Furthermore, it is conceivable to access the management server from the inspection tool, acquire the latest specific DTC information from the management server, and use this inspection tool to inspect the vehicle based on the acquired latest specific DTC information. Be done.

That is, when the specific DTC is read from the memory of the electronic control unit of the vehicle by the inspection tool, it is conceivable that the vehicle inspection is rejected.
By the way, as the above-mentioned OBD function, there is a function of notifying a driver or the like of a vehicle failure location or the like based on the DTC. In addition, there is also a function that can erase the failure code stored in the memory by a command from the inspection tool after repairing the notified failure point at the vehicle maintenance shop.

However, if this OBD function is not used properly, the DTC that should not be erased will be erased, and there is a risk that inspections such as vehicle inspections using the specific DTC cannot be properly performed.

For example, even if the faulty part is not repaired, the specific DTC may be erased. In addition, the specific DTC may be erased due to incorrect use or malicious use of the inspection tool.

Further, when the memory for storing the specific DTC is a volatile memory backed up by the battery, the specific DTC is erased when the battery is attached or detached. Therefore, in such a case, there is a risk that inspections such as vehicle inspections using the specific DTC cannot be properly carried out.

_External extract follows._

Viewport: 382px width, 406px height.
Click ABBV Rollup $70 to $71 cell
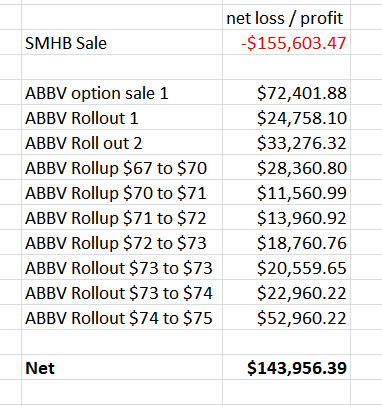(122, 192)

One aspect of the present disclosure is to provide a technique capable of suitably inspecting a vehicle by using a specific DTC.

The electronic control unit (11) of one aspect of the present disclosure is mounted on the vehicle (3), and includes a DTC storage unit (27), a specific DTC storage unit (29), and a reception determination unit (41, S300). ), A condition determination unit (43, S310, S320), and an erasing processing unit (45, S330).

The DTC storage unit stores all DTCs, which are failure information indicating an abnormality of the vehicle, for each of the plurality of diagnostic items set in advance for diagnosing the state of the vehicle.
The specific DTC storage unit is a part of the DTC stored in the DTC storage unit, and is a non-volatile memory that stores one or a plurality of specific DTCs preset for use in vehicle inspection.

The reception determination unit determines whether or not the erasure request, which is a request for erasing the specific DTC stored in the specific DTC storage unit, has been received from the external device (7) outside the electronic control unit.
When the reception determination unit determines that the erasure request has been received from the external device, the condition determination unit determines whether or not the erasure condition for erasing the specific DTC stored in the specific DTC storage unit is satisfied. To judge.

When the condition determination unit determines that the erasure condition is satisfied, the erasure processing unit erases the specific DTC stored in the specific DTC storage unit that satisfies the erasure condition. ..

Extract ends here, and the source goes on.